Douglas, two other teachers and a principal spoke during a rally protesting court-ordered training of DeKalb school personnel on the do’s and don’ts of religion in the classroom and school-sponsored events.


Then the four filed off a platform on the lawn of Northeast Alabama Community College and, followed by dozens of school workers who were among the sign-waving and hymn-singing crowd, went inside for the training. “This in-service (training) is a mockery of what we call freedom,”Douglas said.”I do not have the freedom not to be here without repercussions. It’s ironic that we’re ordered from the classroom in order to learn to be sensitive by someone who has shown no sensitivity to us.” Thursday’s two-hour training session, led by representatives of Vanderbilt University’s First Amendment Center, was the first since U.S. District Court Judge Ira DeMent ordered such instruction of teachers and other school personnel.

His order, issued in October, set guidelines restricting school-sanctioned prayer, distribution of Gideon Bibles and other religious activities, and has helped make the state ground zero in the nation’s culture wars and the debate over church and state.

The training came just days after another Alabama school board voted to settle a lawsuit filed by a Jewish family charging their children were teased, mocked and forced to pray by Christian students and teachers.

DeMent’s order involving DeKalb County was a result of a lawsuit brought by Michael Chandler, an assistant principal who charged the schools were imposing religion on students.

Charles Haynes, senior scholar at the First Amendment Center, and Oliver”Buzz”Thomas, a Knoxville attorney and Baptist minister, gave the teachers practical advice and examples on how to handle situations when religion creeps into the classroom.”Don’t ignore it and don’t censor it,”both said.

But when teachers asked about specific issues they have wrestled with, many of the answers were unclear.

Douglas, for example, brought up the dilemma of the students gathering for prayer after a classmate had died. “During times of tragedy, what do we do?”she asked.”That’s a hard call,”Thomas said, warning faculty members that many gray areas have not been cleared by court rulings and their own judgment often must rule.


Questions also came up about baccalaureate services and whether teachers may take part in them. Haynes said the only restriction is that the religious service may not be sponsored by a school, but it may be announced as a community event and everyone may participate as a community.”It can be whatever the community wants it to be,”he said.

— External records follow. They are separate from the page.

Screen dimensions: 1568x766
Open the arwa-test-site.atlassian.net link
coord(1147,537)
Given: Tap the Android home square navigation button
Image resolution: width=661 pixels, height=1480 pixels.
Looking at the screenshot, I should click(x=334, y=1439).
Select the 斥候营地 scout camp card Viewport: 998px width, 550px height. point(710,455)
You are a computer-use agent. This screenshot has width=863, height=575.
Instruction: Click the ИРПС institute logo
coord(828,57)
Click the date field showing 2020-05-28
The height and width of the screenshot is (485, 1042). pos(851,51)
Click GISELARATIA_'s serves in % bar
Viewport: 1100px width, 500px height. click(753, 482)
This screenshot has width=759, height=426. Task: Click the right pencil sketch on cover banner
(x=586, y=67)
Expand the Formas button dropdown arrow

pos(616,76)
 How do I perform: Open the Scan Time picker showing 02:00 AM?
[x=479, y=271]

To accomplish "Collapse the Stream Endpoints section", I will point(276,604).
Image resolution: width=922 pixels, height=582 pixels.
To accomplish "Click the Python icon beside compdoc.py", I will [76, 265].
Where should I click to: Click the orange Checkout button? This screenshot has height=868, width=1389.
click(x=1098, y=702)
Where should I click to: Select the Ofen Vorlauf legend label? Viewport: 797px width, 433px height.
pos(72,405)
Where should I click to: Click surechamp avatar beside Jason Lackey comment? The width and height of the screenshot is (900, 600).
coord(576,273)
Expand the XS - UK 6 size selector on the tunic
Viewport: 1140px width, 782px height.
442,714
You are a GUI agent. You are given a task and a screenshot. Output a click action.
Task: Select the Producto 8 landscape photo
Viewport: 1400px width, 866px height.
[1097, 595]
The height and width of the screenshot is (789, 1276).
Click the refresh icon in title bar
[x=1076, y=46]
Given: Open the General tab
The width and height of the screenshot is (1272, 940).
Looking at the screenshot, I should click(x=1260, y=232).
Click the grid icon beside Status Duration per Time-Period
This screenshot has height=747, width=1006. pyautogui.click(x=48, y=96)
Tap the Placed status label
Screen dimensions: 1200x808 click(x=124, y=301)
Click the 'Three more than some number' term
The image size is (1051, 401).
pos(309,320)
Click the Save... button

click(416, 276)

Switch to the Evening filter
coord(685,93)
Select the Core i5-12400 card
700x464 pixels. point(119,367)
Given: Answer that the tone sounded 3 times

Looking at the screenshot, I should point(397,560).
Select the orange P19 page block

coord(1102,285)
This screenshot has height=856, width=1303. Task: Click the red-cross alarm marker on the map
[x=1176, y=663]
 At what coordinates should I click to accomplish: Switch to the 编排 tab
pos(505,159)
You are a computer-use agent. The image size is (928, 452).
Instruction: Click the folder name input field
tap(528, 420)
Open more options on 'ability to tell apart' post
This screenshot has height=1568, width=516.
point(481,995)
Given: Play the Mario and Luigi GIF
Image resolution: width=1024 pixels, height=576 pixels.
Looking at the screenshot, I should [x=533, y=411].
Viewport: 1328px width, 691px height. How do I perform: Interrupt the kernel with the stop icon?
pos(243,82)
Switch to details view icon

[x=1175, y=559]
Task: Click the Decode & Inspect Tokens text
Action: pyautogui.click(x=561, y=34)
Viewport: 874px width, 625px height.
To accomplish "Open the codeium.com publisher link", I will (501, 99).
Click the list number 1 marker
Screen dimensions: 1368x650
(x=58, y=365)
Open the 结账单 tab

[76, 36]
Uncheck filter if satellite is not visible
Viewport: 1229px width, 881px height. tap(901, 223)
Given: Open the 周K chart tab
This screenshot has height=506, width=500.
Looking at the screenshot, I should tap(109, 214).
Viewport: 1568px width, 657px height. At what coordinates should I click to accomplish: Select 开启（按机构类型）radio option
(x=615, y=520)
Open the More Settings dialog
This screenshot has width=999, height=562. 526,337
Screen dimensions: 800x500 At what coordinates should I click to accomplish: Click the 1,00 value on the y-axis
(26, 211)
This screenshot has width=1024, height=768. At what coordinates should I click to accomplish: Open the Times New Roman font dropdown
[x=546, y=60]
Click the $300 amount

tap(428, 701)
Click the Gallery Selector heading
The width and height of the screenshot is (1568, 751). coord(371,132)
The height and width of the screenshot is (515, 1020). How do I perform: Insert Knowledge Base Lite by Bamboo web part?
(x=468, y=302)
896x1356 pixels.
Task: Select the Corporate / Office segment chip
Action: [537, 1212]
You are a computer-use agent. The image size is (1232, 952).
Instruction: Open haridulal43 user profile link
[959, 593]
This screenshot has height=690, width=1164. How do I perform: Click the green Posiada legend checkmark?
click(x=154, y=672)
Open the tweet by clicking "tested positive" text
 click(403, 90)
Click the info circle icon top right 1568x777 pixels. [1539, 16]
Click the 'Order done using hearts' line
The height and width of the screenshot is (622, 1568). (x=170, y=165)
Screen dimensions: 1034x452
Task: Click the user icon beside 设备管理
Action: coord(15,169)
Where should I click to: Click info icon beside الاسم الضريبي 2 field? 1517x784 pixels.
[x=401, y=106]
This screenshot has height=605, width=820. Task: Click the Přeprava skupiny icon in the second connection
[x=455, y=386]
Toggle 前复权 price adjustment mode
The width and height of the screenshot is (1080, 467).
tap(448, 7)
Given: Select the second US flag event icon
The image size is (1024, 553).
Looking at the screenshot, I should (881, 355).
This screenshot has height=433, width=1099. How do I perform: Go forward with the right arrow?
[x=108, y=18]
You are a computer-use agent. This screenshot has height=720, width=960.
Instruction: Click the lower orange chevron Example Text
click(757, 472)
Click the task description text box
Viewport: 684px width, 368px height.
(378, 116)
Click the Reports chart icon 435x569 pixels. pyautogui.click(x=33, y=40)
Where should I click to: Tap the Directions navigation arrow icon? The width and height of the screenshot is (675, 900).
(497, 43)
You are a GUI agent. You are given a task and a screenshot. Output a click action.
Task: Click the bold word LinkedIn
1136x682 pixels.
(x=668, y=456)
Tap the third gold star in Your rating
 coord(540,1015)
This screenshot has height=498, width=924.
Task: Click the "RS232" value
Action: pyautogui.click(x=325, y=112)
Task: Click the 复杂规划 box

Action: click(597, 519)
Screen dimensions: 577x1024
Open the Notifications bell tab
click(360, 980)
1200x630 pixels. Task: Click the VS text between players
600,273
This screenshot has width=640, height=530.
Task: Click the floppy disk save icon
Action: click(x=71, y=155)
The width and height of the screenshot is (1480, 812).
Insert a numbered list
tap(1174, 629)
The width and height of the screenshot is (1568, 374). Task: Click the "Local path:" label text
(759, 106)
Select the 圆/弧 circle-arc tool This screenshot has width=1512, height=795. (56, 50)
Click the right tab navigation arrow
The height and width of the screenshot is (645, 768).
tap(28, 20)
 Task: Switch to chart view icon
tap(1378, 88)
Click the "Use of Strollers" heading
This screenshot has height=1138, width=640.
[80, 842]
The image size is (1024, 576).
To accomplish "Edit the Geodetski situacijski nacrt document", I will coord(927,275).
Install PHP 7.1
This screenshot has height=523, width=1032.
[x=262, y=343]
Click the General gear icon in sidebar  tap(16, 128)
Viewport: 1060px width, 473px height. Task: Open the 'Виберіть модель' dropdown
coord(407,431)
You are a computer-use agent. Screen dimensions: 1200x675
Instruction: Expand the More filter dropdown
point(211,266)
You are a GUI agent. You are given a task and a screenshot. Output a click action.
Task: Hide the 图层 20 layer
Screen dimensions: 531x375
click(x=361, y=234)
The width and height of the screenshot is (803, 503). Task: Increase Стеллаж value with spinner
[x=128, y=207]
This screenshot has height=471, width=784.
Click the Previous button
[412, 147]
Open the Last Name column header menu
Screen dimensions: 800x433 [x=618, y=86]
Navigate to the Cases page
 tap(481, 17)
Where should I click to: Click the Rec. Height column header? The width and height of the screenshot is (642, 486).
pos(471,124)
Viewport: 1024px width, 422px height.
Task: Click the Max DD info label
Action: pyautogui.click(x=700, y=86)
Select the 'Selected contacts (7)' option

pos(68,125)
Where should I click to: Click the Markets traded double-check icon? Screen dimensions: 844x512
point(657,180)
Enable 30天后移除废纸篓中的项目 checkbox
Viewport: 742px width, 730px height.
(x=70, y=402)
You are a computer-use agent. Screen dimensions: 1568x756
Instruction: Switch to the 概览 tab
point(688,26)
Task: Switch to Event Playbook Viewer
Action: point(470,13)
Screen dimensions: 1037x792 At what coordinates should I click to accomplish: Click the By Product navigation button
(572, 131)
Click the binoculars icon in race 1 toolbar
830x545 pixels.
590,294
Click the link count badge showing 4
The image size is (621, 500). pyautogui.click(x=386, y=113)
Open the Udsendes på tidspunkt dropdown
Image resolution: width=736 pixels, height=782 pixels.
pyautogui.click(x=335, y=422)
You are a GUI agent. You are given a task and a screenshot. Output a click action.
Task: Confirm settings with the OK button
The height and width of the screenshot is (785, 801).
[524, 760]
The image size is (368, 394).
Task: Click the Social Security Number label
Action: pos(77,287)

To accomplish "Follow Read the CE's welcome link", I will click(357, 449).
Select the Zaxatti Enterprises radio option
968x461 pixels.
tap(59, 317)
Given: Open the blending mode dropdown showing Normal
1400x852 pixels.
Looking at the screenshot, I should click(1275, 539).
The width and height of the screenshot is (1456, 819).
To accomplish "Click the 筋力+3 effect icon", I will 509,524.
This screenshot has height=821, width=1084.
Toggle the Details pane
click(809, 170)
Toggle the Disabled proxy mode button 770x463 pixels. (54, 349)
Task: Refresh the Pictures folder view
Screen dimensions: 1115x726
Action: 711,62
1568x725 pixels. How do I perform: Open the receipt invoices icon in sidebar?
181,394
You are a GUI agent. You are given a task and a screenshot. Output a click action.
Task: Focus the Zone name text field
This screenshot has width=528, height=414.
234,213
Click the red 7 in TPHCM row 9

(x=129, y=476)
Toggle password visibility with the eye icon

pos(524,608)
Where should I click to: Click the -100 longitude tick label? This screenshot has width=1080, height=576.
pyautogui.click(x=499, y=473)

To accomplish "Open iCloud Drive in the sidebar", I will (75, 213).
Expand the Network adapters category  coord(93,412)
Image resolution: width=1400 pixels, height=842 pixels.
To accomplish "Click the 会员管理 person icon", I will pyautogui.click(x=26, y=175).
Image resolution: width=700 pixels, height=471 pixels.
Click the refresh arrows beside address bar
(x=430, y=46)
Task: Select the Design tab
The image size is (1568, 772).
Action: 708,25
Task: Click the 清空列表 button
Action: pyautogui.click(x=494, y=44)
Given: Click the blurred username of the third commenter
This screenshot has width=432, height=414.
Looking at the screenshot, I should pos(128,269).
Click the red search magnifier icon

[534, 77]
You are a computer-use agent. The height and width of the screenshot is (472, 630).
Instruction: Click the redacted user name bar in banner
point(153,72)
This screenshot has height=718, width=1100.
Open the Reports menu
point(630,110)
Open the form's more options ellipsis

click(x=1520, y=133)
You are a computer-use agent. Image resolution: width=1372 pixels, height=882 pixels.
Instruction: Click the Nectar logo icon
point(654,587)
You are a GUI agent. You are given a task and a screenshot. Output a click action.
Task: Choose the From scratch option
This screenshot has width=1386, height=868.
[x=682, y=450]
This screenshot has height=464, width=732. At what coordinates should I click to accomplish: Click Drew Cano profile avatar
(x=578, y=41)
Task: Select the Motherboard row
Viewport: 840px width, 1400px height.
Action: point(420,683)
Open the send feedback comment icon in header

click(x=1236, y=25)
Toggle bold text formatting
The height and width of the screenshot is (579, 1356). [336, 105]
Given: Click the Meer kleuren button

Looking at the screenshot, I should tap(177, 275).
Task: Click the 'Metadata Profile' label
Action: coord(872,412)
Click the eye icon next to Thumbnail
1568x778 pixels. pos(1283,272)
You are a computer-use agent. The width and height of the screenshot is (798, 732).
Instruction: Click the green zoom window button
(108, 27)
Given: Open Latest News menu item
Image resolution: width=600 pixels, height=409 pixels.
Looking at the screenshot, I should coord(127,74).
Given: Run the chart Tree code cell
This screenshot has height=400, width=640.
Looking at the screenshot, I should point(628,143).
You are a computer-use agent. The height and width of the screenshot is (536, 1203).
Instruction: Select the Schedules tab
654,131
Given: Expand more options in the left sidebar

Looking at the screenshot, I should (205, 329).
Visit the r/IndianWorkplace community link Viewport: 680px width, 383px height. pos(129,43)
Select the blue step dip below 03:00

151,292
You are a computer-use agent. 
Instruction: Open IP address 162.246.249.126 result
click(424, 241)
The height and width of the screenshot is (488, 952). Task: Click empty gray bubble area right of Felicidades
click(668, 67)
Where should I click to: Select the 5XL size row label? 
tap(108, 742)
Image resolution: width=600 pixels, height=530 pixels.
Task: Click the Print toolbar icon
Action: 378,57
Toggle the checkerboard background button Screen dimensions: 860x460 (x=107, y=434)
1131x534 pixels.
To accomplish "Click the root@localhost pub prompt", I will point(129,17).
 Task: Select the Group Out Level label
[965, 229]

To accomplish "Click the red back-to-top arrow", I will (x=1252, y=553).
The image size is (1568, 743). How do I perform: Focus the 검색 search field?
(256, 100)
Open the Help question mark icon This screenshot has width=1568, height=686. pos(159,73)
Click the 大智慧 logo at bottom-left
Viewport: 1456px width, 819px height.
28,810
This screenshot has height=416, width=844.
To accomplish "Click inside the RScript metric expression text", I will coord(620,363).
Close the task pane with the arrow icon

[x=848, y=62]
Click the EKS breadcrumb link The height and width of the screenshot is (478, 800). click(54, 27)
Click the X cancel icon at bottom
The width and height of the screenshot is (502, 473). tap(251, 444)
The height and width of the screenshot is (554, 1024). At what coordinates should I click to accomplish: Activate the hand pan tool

When a man asked about kneeling for prayer during athletic events, Thomas said students are free to do so, but coaches should not join them.

A first-grade teacher asked what to do when children bring Christian-themed books and videos to share with the class. Thomas said to let them do it because it would be unfair to allow everything except Bible stories.

Thomas told educators they already are practicing a large part of what is in the system’s guidelines, which is based on being respectful and tolerant.

The government is prohibited from establishing a religion under the First Amendment to the Constitution, and that prevents schools from sponsoring religious activities, he said.

But that doesn’t stop students from expressing their religious beliefs, he added.”Students can as long as they don’t harass, coerce or disrupt the class,”Thomas said.”Short of that, they can be as religious as they want to be. Just be tolerant of the other person’s right to say no.” High School teacher Scott McFall, who spoke during the protest, said he was disappointed the group didn’t get more solutions.”I think what we’re looking for is yes-or-no answers, and we didn’t get many,”he said.”We kind of know everything they told us. More specifics is what we are looking for.”